### Task requirements
a) In the article on using 2D in a 3D world, reproduce the passage between "Even in the" and "the real world.", inclusive, renaming "real world" as "physical world".
b) On how many lines of the listing does the string "perform" occur? Give only the number.

### Provided passage
========================================
Posted by Jeff on January 31, 2001 at 15:04:43:
Here is an interesting article that Alan Reed, a principal at Imagetects, wrote. Thought some of you might be interested.
Using 2D in a 3D World
Getting the most impact from your rendering, with the least amount
With the proliferation of computer graphics technology in
professional practice, there is a great deal of confusion
surrounding how to effectively and efficiently use "2D" or "3D" in
renderings and other visual presentations.
The question we hear most often is, "Are your image libraries 2D or
3D?" Professionals and artists alike feel a push to generate
three-dimensional computer renderings to provide state-of-the-art
presentations to their clients and remain competitive with their
peers. Naturally, when attempting to represent the
three-dimensional world we live in, one would assume that one needs
to develop renderings using three-dimensional objects. This, as we
shall learn, is not true at all.
3D Expressed via 2D
For centuries, we have communicated three-dimensional concepts via a
two-dimensional, flat media -- paper. These renderings employ the
principles of perspective: foreshortening, diminution of size,
overlapping objects and converging lines. These principles have
been well known since the Renaissance. Even computer graphics that
are developed using true three-dimensional objects are eventually
reduced to a two-dimensional view, either to the computer's monitor
or to film, prints, etc.
Even in the world of virtual reality, where the sense of a
three-dimensional environment is maintained, you find the entire
experience built upon 2D images. The reason why 2D imagery is used
becomes obvious: a) a far greater sense of realism, b) simplicity
in development, and c) rendering speed. This first point is perhaps
the most important. The entire purpose of a rendering or simulation
depicting the real world is that it should be an accurate portrayal
of the real world.
Man-made vs. Nature-made
Any real world graphic can be reduced to two aspects, each
complimenting and working off each other. These two aspects are, in
fact, the essence of architecture. They are: man-made geometric
objects and nature-made organic objects. Examples of man-made
objects are planes, cones, spheres, columns, etc. Looking at any
built environment, one can readily see these shapes repeated over
and over again. One thing also becomes clear, all of these objects
have a "surface". While it is true that these objects have depth,
people don't experience this cross-section. Only the surface
characteristics are of any real importance. To accurately represent
these surfaces, 2D surface maps are used. They are called "texture
maps", or sometimes "bitmaps", and are usually developed to repeat
themselves seamlessly over a surface.
Most rendering software is built upon the notion of geometric
space. Yet, a problem arises when we try to extend this concept of
man-made geometric objects into the realm of nature-made organic
People and plants are the nature-made organic objects that bring
life to your renderings and virtual worlds. Capturing this essence
of life eludes mathematicians, no matter how complex their
geometries or fractal algorithms. It is entirely for this reason
that organic objects that populate a scene should be developed from
the real world: capturing the life essence. Not doing so creates a
cold, lifeless, foreign and alien-like world, which certainly is not
the goal of any architect or artist trying to sell the client on a
Speed and Simplicity
The other reasons for the efficient use of 2D organic objects is
rendering speed and simplicity in development. 3D, VRML or virtual
reality models are built entirely from simple 3D objects that have a
2D "surface" texture map applied to them. The 2D organic objects
can be placed in simple rectangular polygons. As will be
demonstrated below, the area surrounding these objects is made
transparent so that the geometric border surrounding the 2D object
disappears, leaving only the object as it would appear naturally.
========================================
### Dataset extract

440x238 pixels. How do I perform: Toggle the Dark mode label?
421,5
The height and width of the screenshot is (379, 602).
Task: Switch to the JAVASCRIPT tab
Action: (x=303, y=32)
========================================
### Answers provided
a)
Even in the world of virtual reality, where the sense of a
three-dimensional environment is maintained, you find the entire
experience built upon 2D images. The reason why 2D imagery is used
becomes obvious: a) a far greater sense of realism, b) simplicity
in development, and c) rendering speed. This first point is perhaps
the most important. The entire purpose of a rendering or simulation
depicting the physical world is that it should be an accurate portrayal
of the physical world.

b) 1